Take a moment to read Luke 19:28-40:
And when he had said these things, he went on ahead, going up to Jerusalem. When he drew near to Bethphage and Bethany, at the mount that is called Olivet, he sent two of the disciples, saying, “Go into the village in front of you, where on entering you will find a colt tied, on which no one has ever yet sat. Untie it and bring it here. If anyone asks you, ‘Why are you untying it?’ you shall say this: ‘The Lord has need of it.’” So those who were sent went away and found it just as he had told them. And as they were untying the colt, its owners said to them, “Why are you untying the colt?” And they said, “The Lord has need of it.” And they brought it to Jesus, and throwing their cloaks on the colt, they set Jesus on it. And as he rode along, they spread their cloaks on the road. As he was drawing near—already on the way down the Mount of Olives—the whole multitude of his disciples began to rejoice and praise God with a loud voice for all the mighty works that they had seen, saying, “Blessed is the King who comes in the name of the Lord! Peace in heaven and glory in the highest!” And some of the Pharisees in the crowd said to him, “Teacher, rebuke your disciples.” He answered, “I tell you, if these were silent, the very stones would cry out.”
REFLECT
There's something a little uncomfortable about Palm Sunday if you sit with it long enough.

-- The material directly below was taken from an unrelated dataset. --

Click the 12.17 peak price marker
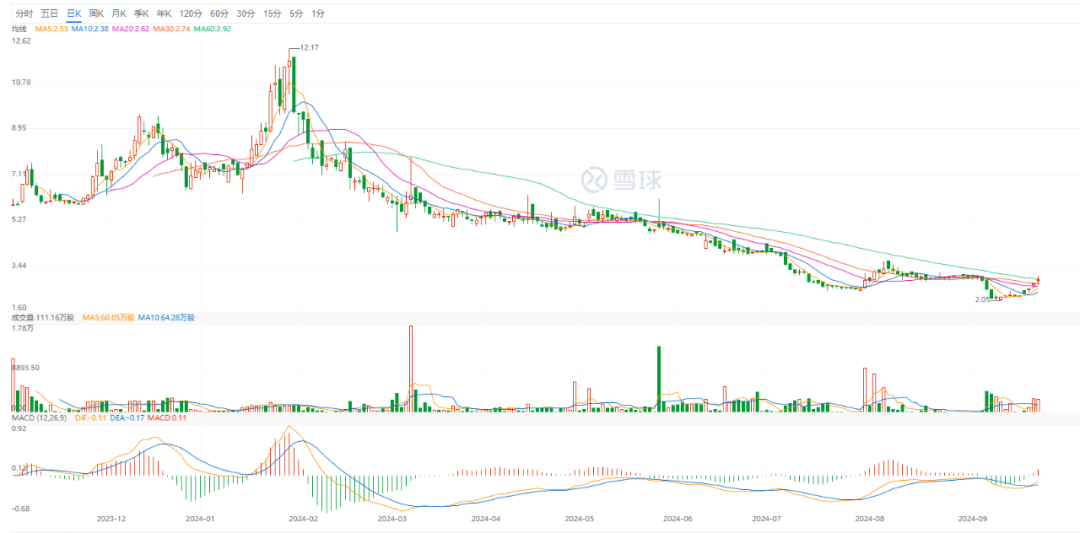Viewport: 1080px width, 533px height. [309, 47]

The crowd was genuinely excited — but they were excited about the wrong thing. They wanted a king who would overthrow Rome, restore Israel's glory, and make everything right through force. And Jesus, knowing exactly what they were expecting, got on a donkey anyway. Not because He was making a small entrance, but because He was making a statement: I am not the kind of king you're imagining, and the kingdom I'm building doesn't work the way you think kingdoms work.
The donkey was intentional. It was a direct fulfillment of Zechariah 9:9 — "your king comes to you, gentle and riding on a donkey" — a passage the crowd would have known. Jesus wasn't hiding who He was. He was showing them, as clearly as He could, what kind of Messiah He came to be.

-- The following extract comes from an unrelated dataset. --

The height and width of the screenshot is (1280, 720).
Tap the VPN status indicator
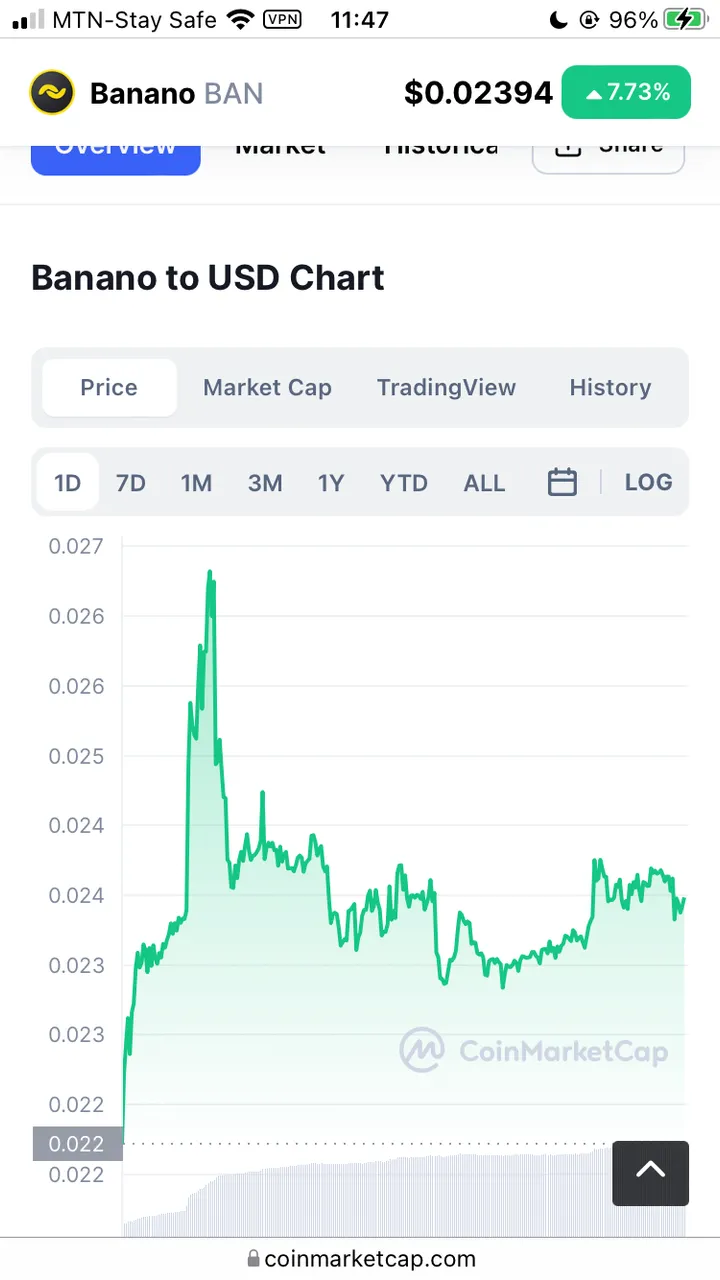tap(281, 18)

The tension in this passage is one worth holding personally: how often do we welcome Jesus enthusiastically — genuinely, even — but mostly because we want Him to fix our specific problem, remove our specific obstacle, or show up in the way we've already decided He should? The crowd on Palm Sunday wasn't insincere. Their praise was real. But it was also shaped entirely by their own agenda.
Jesus received the praise and rode toward the cross anyway. He doesn't wait for us to understand Him fully before He shows up. He enters the mess of our expectations and wrong assumptions and begins the slow, patient work of reorienting us toward something truer.

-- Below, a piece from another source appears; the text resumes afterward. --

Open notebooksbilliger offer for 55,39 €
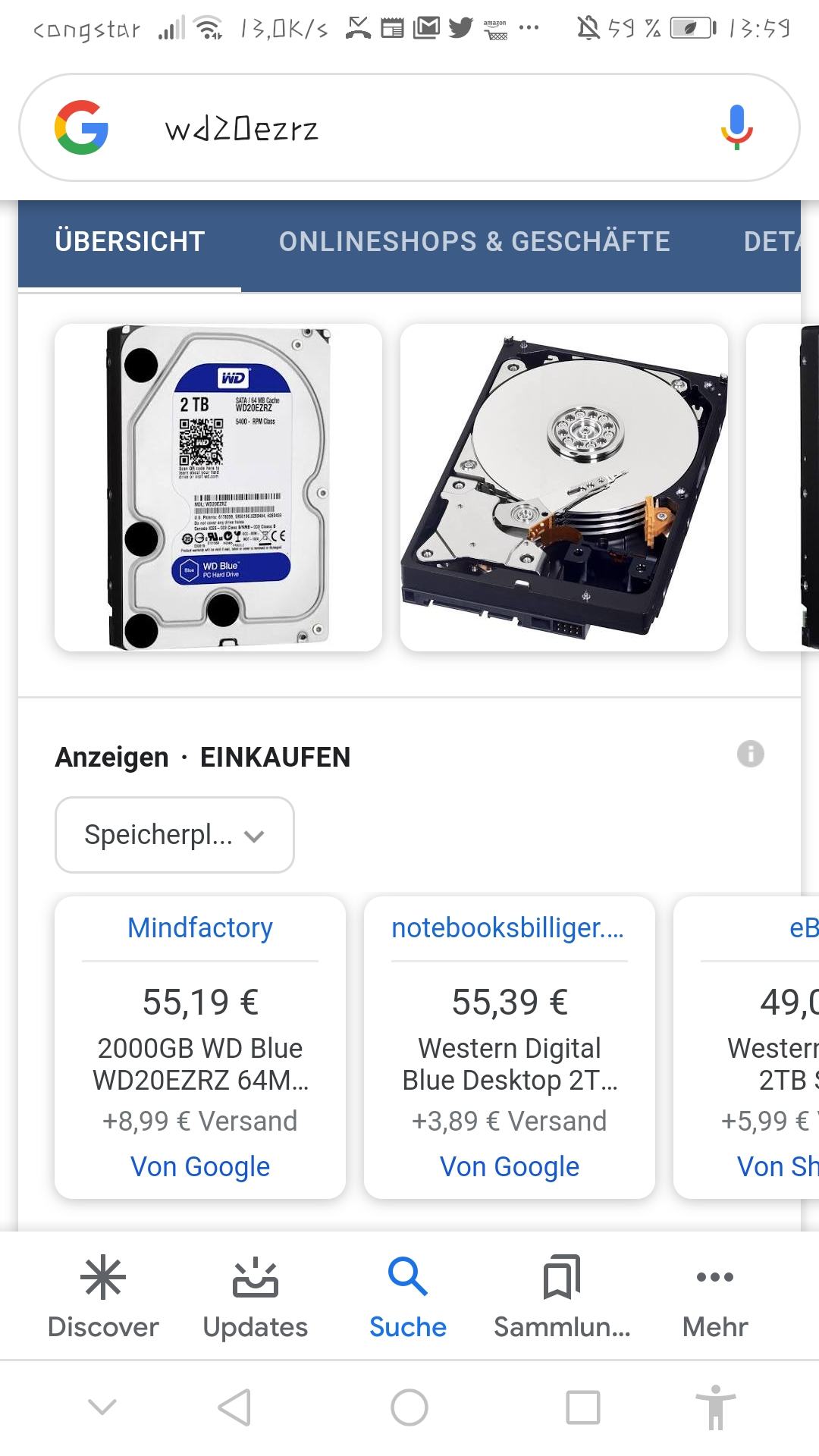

Palm Sunday is an invitation: let Him be the kind of King He actually is — not the one you've been asking for.
RESPOND
Take a moment to process what God might be leading you to do in light of what you read.
Where in your life have you been welcoming Jesus enthusiastically but also expecting Him to show up in a very specific way? What might He be doing instead that you haven't recognized yet?
The crowd's expectation of a conquering king blinded them to the servant king in front of them. What assumptions about Jesus might be limiting what you see of Him right now?
What would it look like to lay your agenda down at the beginning of this Holy Week — and simply follow where He's going?
REST
Take a moment to rest in God’s presence and consider one thing you can take away from your time reading, then close your devotional experience by praying:
Jesus, I confess I often welcome You on my own terms — wanting You to fix things the way I've decided they should be fixed. This week, help me see You clearly. Not the King I've constructed in my imagination, but the One who rode a donkey toward a cross because that was always the plan. Reorient me. I'm paying attention. Amen.